YOUR TASK:
Answer these questions from the article on protests against Israel's new government:
1. About how many people joined the protest outside the Israeli embassy in central London?
2. What ministerial post does Itamar Ben Gvir now hold?
3. Over what will Smotrich have authority as a minister within the Ministry of Defence?

READING PASSAGE:
He wrote in a blog post shortly before Israel’s new right-wing government was sworn in late December:
It deserves whatever small protest we can offer from afar. The appointment of racists, fascists and Jewish supremacists as ministers in the government of the state of Israel is a red line no Jew should cross.
According to Religion News, Kalmanofsky made clear he was not protesting Zionism, to which he said he is still committed, but a government that includes far right cabinet members
Then, at the weekend, Jewish News reported that around 300 people joined a pro-democracy protest staging outside the Israeli embassy in central London on Saturday afternoon.

Image via Twitter
The London protest on Saturday was one of 20 across the globe that day organised to voice opposition to Netanyahu’s far-right administration and its assault on the country’s legal system.
The protesters—mainly Israeli expats now residing in London—held aloft placards issuing stark warnings about the influence of Religious Zionism in the Israeli government.
‘No to Racist Theocracy’
Many at the London demo held aloft Israeli national flags, while others—such a man who identified himself by the name Aviv— held up a sign reading:”Yes to Tolerant Democracy—No to Racist Theocracy.”
Aviv told Jewish News:
I am Israeli now living here who is very concerned about democracy, and all the legislation that’s being proposed in the next few weeks. I think that’s going to be terrible.
One of the protest organisers Karen Shefet told Jewish News:
We are part of a global protest movement. There are a lot of Israelis and Jews who care about Israel’s future. The idea is to make impact all over the world.
Shefet said the protests had concentrated on opposing the proposed judicial changes in Israel which threatened the very “character of Israel” and the protection of minorities.
She said another goal of the protests to make the Israeli government take note about the damage to the country’s image that was taking place as a result of the ideology of the new government.
Lucy Kurtzer-Ellenbogen, writing for The United States Institute of peace, said:
This is the most right-wing and extreme government in Israel’s history. It has already brought Israelis to the streets in protest and prompted strong statements of concern from former Israeli diplomatic and security officials.
Even the current chief of staff of Israel’s Defense Forces has weighed in with security concerns. This is no mere speculative handwringing. Those in senior positions have been explicit in word, and deed, about their positions and intentions vis-a-vis the ‘Palestinian issue.’

Image via YouTube
She pointed out that among new members of the coalition are Itamar Ben Gvir, above, a routine provocateur and a convicted supporter of terror and inciter of racism against Palestinians, and Bezalel Smotrich who has consistently called for territorial expansion and Palestinian Arab expulsion. He is also deeply homophobic.
Ben Gvir is now National Security Minister, a newly defined role that gives him policy- and priority-setting power over Israel’s police operating within Israel, and also a border police unit that operates within the West Bank.

Image via YouTube
Smotrich, above, will be a minister within the Ministry of Defence with authority over policy related to Israeli settlements.
Kurtzer-Ellenbogen added:
Already, coalition agreements have been inked to legalize settlements previously illegal under Israel’s own law, and to commit to annexation of the West Bank, albeit on no clearly stipulated timeline.

RECORDED INFORMATION:
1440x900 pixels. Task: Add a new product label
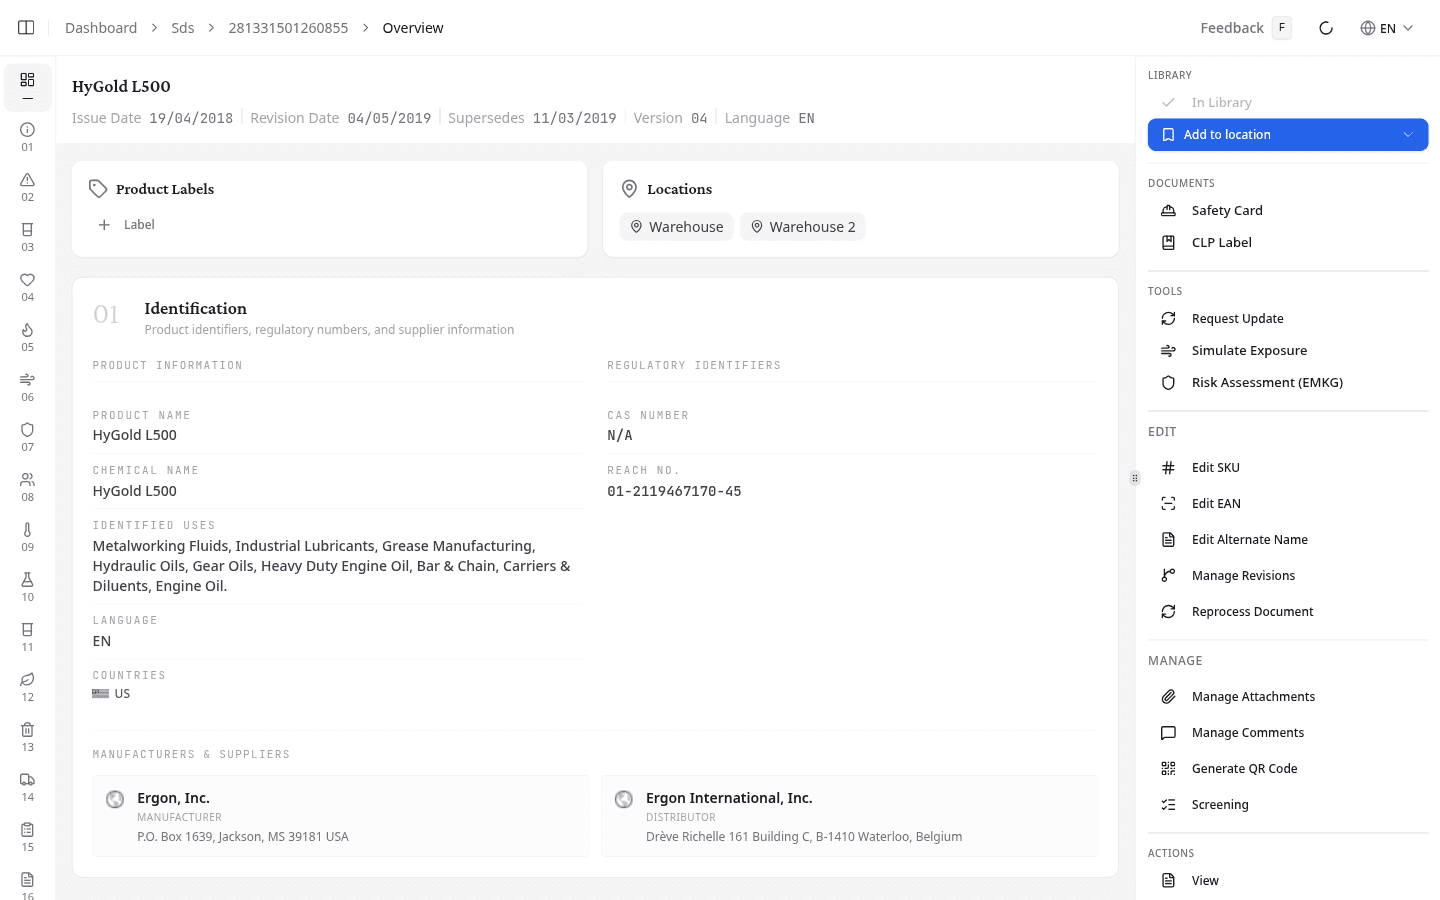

ANSWER TO THIS TASK:
1. Around 300 people.
2. National Security Minister.
3. Policy related to Israeli settlements.